Figure 5: Many Young Women Place a High Value on Confidentiality but are Unaware Private Plans can Send Explanation of Benefits (EOBs) to Parents

Figure 6: Teens Primarily Get Information on Sexual and Reproductive Health from Family and Friends, Websites, or Health Care Providers

GYT: Get Yourself Tested

If you are sexually active, getting tested for STDs is one of the most important things you can do to protect your health. Make sure to have an open and honest conversation with your doctor about your sexual history and STD testing. A recent study found that one-third of teens didn’t talk about issues of sex and sexuality during their annual health visits.

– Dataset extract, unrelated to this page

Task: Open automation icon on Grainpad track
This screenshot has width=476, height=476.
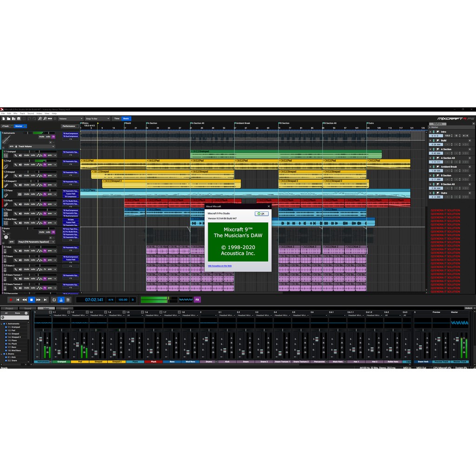Action: [39, 155]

If you are not comfortable talking with your regular health care provider about STDs, there are many clinics that provide confidential and free or low-cost testing. It is also important that you find and visit a doctor or other medical provider who stays current on STD and HIV testing recommendations.

Screening Recommendations

  • All adults and adolescents from ages 13 to 64 should be tested at least once for HIV.
  • Annual chlamydia and gonorrhea screening of all sexually active women younger than 25 years, as well as older women with risk factors such as new or multiple sex partners, or a sex partner who has a sexually transmitted infection.
  • Syphilis, HIV, chlamydia, and hepatitis B screening for all pregnant women, and gonorrhea screening for at-risk pregnant women starting early in pregnancy, with repeat testing as needed, to protect the health of mothers and their infants.
  • Screening at least once a year for syphilis, chlamydia, and gonorrhea for all sexually active gay, bisexual, and other men who have sex with men (MSM). MSM who have multiple or anonymous partners should be screened more frequently for STDs (i.e., at 3-to-6 month intervals).
  • Anyone who has unsafe sex or shares injection drug equipment should get tested for HIV at least once a year. Sexually active gay and bisexual men may benefit from more frequent testing (e.g., every 3 to 6 months).